A pulsating bubble surfactometer was used to study the surface activities and surface film stabilities of bovine pulmonary surfactants (10 mg/ml) and a reconstituted surfactant (10 mg/ml). Pulmonary surfactants were natural surfactant (NS), lipid extract surfactant [LES(chol)] and lipid extract surfactant without neutral lipids (LES). NS is composed of phospholipids, neutral lipids and surfactant-associated proteins (SP-A, SP-B and SP-C).
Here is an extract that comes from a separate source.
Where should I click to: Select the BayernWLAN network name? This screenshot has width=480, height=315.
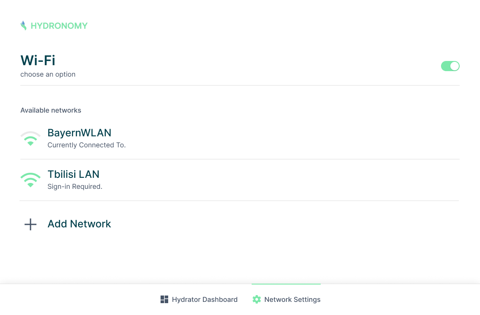[79, 133]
Both LES(chol) and LES are organic solvent extracts of NS. LES(chol) retains all the components of NS except SP-A. Reconstituted surfactant was dipalmitoylphosphatidylcholine (DPPC): 1-palmitoyl-2-oleoyl-phosphatidylglycerol (POPG): SP-B/7:3:1%. All three pulmonary surfactants attained the equilibrium surface tension almost instantaneously at 37 degrees C. The adsorption rates of NS and LES(chol) at 24 degrees C were similar to those at 37 degrees C, while LES exhibited a lower adsorption rate at 24 degrees C. Reconstituted surfactant adsorbed slower than any of the pulmonary surfactants. Film stability was studied by recording the spontaneous increase in the pressure gradient of a static bubble at the minimum size (Rmin) once near zero surface tension was attained. The order of surface film stabilities were: reconstituted surfactant > > NS > LES > LES(chol). Surface films of NS and LES could be stabilized by prolonged pulsation, while film stability of LES(chol) was only moderately affected by pulsation. These results indicate that SP-A in NS promotes formation of some unique structure, possibly tubular myelin, which induces selective adsorption of lipids into the surface.